> **INPUT DATA**:
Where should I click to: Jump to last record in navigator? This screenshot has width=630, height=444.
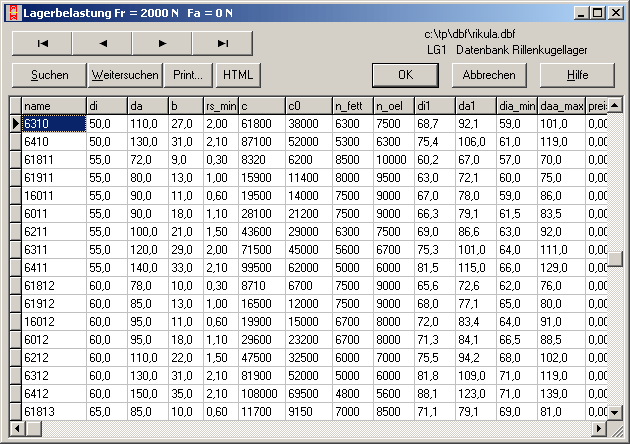[222, 43]
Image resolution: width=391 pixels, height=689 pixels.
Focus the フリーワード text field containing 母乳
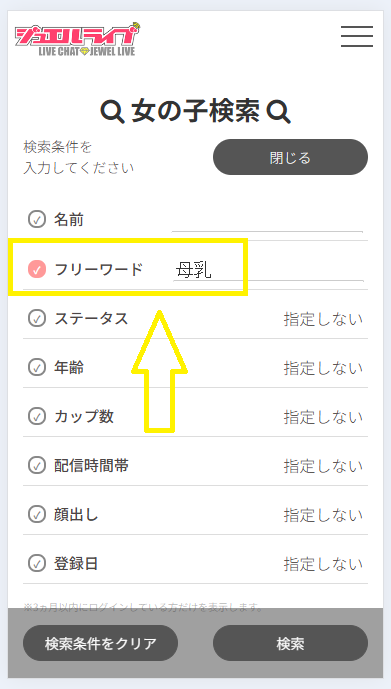click(268, 270)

> **WORK TO COMPLETE**:
Omit any images, then output the listing exactly.

> **ANSWER AREA**:
Where should I click to: Jump to last record in navigator? This screenshot has width=630, height=444.
[222, 43]
Image resolution: width=391 pixels, height=689 pixels.
Focus the フリーワード text field containing 母乳
click(268, 270)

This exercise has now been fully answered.